- Increased Global Coverage!--As always, each of the book’s six parts begins
with an essay setting American events in a global context. In the fourth edition,
this perspective is carried farther with related material woven throughout
the natural narrative flow of each chapter. Good examples of this are in Chapter
2, West Africa and the scope of the African Slave Trade in the early modern
period, and in Chapter 23, the Influenza Pandemic of 1918 and its global implications.
- New prologue! "Settling and Civilizing the Americas", devoted entirely to
the Pre-Columbian Americas, emphasizes the influence of classical civilizations
in ancient Mesoamerica upon many North American societies.
- New chapter order Part 4! Now begins with "The New South and the TransMississippi
West" followed by "The New Industrial Order" and "The Rise of an Urban Order"

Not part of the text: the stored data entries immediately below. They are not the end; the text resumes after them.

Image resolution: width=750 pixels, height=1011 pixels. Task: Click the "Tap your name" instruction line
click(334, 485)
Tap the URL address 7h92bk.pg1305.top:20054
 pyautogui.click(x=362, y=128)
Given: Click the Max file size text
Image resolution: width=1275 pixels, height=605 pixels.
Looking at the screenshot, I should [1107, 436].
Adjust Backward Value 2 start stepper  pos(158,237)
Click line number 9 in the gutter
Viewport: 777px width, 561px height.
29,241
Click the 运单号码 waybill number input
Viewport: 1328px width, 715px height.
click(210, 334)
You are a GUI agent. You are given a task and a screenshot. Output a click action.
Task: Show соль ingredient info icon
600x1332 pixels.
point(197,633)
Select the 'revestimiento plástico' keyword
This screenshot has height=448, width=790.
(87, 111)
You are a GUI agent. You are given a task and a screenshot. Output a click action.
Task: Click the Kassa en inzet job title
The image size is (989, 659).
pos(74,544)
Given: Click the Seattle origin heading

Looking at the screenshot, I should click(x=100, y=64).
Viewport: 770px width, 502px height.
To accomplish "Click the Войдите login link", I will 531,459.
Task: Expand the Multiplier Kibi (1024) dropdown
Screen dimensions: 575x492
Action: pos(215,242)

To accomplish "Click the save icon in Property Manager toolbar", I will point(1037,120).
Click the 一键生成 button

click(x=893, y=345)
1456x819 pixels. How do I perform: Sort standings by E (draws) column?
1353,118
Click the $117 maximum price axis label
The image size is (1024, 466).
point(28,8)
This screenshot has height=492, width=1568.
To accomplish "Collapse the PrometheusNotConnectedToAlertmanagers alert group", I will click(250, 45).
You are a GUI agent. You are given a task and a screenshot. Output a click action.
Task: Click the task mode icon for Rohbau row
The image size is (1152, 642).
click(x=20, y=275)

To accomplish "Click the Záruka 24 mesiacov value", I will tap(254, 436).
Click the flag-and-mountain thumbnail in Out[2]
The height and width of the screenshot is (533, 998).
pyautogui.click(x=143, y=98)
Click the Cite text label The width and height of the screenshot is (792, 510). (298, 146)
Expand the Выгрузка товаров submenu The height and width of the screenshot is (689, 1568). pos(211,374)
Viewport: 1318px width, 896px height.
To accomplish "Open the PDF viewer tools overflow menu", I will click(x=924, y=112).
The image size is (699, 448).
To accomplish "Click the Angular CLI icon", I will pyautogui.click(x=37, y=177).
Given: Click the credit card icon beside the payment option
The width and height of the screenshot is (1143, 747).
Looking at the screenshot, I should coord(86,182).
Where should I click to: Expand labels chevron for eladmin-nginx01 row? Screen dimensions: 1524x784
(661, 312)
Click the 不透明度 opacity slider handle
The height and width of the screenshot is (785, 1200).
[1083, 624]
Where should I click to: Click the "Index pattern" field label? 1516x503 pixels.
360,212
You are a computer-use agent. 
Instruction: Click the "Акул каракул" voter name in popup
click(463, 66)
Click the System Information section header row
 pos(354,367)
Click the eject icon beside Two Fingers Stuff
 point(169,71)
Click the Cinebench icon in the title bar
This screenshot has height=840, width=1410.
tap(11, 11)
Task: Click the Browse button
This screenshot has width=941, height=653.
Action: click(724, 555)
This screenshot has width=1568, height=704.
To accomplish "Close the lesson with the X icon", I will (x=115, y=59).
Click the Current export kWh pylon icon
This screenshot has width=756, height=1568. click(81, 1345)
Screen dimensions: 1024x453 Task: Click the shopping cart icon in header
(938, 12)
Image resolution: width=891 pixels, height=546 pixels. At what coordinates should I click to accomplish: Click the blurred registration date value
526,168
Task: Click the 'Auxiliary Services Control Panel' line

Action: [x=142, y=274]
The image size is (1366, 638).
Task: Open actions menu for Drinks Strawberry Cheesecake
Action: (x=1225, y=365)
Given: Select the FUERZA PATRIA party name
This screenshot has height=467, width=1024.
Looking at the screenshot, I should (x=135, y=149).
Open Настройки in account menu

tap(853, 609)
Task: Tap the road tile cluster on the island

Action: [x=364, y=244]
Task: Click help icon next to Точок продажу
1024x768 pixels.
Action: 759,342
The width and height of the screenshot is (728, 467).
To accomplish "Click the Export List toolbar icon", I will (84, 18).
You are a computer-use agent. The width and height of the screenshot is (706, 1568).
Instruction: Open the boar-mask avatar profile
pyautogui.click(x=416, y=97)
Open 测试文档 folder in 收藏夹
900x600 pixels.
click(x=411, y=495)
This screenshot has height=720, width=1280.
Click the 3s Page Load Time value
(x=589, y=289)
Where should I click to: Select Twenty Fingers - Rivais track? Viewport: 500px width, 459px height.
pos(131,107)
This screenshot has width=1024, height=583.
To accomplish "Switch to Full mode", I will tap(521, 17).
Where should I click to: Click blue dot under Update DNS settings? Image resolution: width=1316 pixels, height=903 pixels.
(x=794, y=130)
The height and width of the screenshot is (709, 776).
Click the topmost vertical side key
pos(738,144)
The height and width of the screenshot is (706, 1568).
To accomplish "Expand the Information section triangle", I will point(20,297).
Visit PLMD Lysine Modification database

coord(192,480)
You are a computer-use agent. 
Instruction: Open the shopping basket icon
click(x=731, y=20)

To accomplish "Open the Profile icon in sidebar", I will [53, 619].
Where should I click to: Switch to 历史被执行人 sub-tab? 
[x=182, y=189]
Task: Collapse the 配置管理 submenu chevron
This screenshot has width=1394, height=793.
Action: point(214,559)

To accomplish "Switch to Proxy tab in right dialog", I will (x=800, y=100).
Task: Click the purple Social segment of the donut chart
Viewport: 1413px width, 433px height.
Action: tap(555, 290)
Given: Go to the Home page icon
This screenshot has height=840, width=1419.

to reflect the way most professors teach the course.
- Chapters 25 and 26 condensed into one chapter. Now, Chapter 24 "The New
Era" covers through the Great Crash, while Chapter 25 covers both the Depression
and the New Deal.
- Part 6 completely revised to provide stronger themes in order to address
a chronic problem with American History survey texts: the difficulty of providing
a coherent narrative of more recent events, whose importance are only slowly
being sorted out. Therefore:
- Chapter 28, the Suburban Era, now takes its coverage through the Cuban Missile
Crisis of 1962, enabling students to focus more clearly on the arc of the
first half of the Cold War.
- Chapter 29 has been recast as Civil Rights and the Crisis of Liberalism.
In the 3rd edition this chapter was simply entitled "Liberalism and Beyond".
The new chapter focus will better illustrate how the Civil Rights crusade
was the defining social movement of the era.
- Chapter 30, the Vietnam Era, reorients its coverage of minority activists
by focusing on the theme of identity group politics. Coverage of the feminist
movement, ERA and abortion rights has been moved to this chapter from "The
Age of Limits" to join expanded coverage of Latino protests, Native Americans,
Asian Americans and gay activism.
- Chapter 32 now focuses on the Conservative Rebellion and covers from 1980-1992.
- NEW CHAPTER! Chapter 33, Nation of Nations in a Global Community, provides
an up-to-date, yet more coherent and thematic coverage than most surveys of
events from 1992 to the present. The chapter stresses the global connections
in today’s American history. First a section on the new immigration of the
1980’s and 90’s, then sections on Clinton foreign and domestic policy; a section
on the rise of the Internet and its social implications, and ending with a
focus on Multiculturalism and the contested American identity.
- Each chapter now begins with a succinct PREVIEW in large type that highlights
the chapter’s key theme. This helps students to focus in to major points in
the chapter before reading the chapter.
- New chapter summaries are given in bulleted outline form, allowing major
points to stand out clearly. This feature helps students review and study
the material they just covered in the reading.
- New layout and design visually shows concepts from the narrative.